- EXERCISE TASK
Please lay out every line of the rows below as a Markdown table with two columns, No. for the line's number and Line for its text, skipping any blank lines.

━━━━━━━━━━

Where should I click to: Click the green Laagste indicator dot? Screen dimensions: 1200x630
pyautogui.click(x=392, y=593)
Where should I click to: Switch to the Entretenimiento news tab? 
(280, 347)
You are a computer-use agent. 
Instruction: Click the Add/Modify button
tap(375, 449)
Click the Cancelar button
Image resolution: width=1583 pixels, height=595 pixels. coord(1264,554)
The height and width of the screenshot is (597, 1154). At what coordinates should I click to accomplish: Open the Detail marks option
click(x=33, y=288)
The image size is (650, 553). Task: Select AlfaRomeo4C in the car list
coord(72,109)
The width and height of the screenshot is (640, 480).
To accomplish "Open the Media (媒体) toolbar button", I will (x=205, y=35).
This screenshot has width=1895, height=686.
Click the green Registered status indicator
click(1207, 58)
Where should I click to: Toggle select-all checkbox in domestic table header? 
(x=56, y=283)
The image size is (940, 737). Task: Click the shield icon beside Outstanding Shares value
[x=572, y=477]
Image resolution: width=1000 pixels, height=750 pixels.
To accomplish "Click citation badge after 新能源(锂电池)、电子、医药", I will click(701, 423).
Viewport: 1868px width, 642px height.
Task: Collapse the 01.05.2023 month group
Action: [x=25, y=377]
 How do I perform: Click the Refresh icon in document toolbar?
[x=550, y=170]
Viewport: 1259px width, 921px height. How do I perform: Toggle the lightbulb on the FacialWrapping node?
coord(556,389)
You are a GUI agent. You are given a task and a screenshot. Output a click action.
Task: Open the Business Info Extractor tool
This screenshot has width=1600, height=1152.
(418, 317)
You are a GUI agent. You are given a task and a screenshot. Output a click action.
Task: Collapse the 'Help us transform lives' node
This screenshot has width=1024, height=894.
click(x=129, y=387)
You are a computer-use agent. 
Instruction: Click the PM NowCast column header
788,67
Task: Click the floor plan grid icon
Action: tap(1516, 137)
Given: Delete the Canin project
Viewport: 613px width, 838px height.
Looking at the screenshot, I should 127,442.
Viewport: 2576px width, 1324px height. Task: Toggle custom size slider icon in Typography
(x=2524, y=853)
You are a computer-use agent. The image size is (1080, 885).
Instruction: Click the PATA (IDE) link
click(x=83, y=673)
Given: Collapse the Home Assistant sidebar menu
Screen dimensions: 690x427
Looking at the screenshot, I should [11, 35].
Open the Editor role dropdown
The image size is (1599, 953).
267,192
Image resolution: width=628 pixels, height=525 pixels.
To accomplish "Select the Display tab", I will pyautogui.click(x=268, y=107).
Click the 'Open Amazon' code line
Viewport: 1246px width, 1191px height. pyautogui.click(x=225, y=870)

━━━━━━━━━━

- ANSWER BELOW
| No. | Line |
|---|---|
| 1 | Where should I click to: Click the green Laagste indicator dot? Screen dimensions: 1200x630 |
| 2 | pyautogui.click(x=392, y=593) |
| 3 | Where should I click to: Switch to the Entretenimiento news tab?  |
| 4 | (280, 347) |
| 5 | You are a computer-use agent.  |
| 6 | Instruction: Click the Add/Modify button |
| 7 | tap(375, 449) |
| 8 | Click the Cancelar button |
| 9 | Image resolution: width=1583 pixels, height=595 pixels. coord(1264,554) |
| 10 | The height and width of the screenshot is (597, 1154). At what coordinates should I click to accomplish: Open the Detail marks option |
| 11 | click(x=33, y=288) |
| 12 | The image size is (650, 553). Task: Select AlfaRomeo4C in the car list |
| 13 | coord(72,109) |
| 14 | The width and height of the screenshot is (640, 480). |
| 15 | To accomplish "Open the Media (媒体) toolbar button", I will (x=205, y=35). |
| 16 | This screenshot has width=1895, height=686. |
| 17 | Click the green Registered status indicator |
| 18 | click(1207, 58) |
| 19 | Where should I click to: Toggle select-all checkbox in domestic table header?  |
| 20 | (x=56, y=283) |
| 21 | The image size is (940, 737). Task: Click the shield icon beside Outstanding Shares value |
| 22 | [x=572, y=477] |
| 23 | Image resolution: width=1000 pixels, height=750 pixels. |
| 24 | To accomplish "Click citation badge after 新能源(锂电池)、电子、医药", I will click(701, 423). |
| 25 | Viewport: 1868px width, 642px height. |
| 26 | Task: Collapse the 01.05.2023 month group |
| 27 | Action: [x=25, y=377] |
| 28 |  How do I perform: Click the Refresh icon in document toolbar? |
| 29 | [x=550, y=170] |
| 30 | Viewport: 1259px width, 921px height. How do I perform: Toggle the lightbulb on the FacialWrapping node? |
| 31 | coord(556,389) |
| 32 | You are a GUI agent. You are given a task and a screenshot. Output a click action. |
| 33 | Task: Open the Business Info Extractor tool |
| 34 | This screenshot has width=1600, height=1152. |
| 35 | (418, 317) |
| 36 | You are a GUI agent. You are given a task and a screenshot. Output a click action. |
| 37 | Task: Collapse the 'Help us transform lives' node |
| 38 | This screenshot has width=1024, height=894. |
| 39 | click(x=129, y=387) |
| 40 | You are a computer-use agent.  |
| 41 | Instruction: Click the PM NowCast column header |
| 42 | 788,67 |
| 43 | Task: Click the floor plan grid icon |
| 44 | Action: tap(1516, 137) |
| 45 | Given: Delete the Canin project |
| 46 | Viewport: 613px width, 838px height. |
| 47 | Looking at the screenshot, I should 127,442. |
| 48 | Viewport: 2576px width, 1324px height. Task: Toggle custom size slider icon in Typography |
| 49 | (x=2524, y=853) |
| 50 | You are a computer-use agent. The image size is (1080, 885). |
| 51 | Instruction: Click the PATA (IDE) link |
| 52 | click(x=83, y=673) |
| 53 | Given: Collapse the Home Assistant sidebar menu |
| 54 | Screen dimensions: 690x427 |
| 55 | Looking at the screenshot, I should [11, 35]. |
| 56 | Open the Editor role dropdown |
| 57 | The image size is (1599, 953). |
| 58 | 267,192 |
| 59 | Image resolution: width=628 pixels, height=525 pixels. |
| 60 | To accomplish "Select the Display tab", I will pyautogui.click(x=268, y=107). |
| 61 | Click the 'Open Amazon' code line |
| 62 | Viewport: 1246px width, 1191px height. pyautogui.click(x=225, y=870) |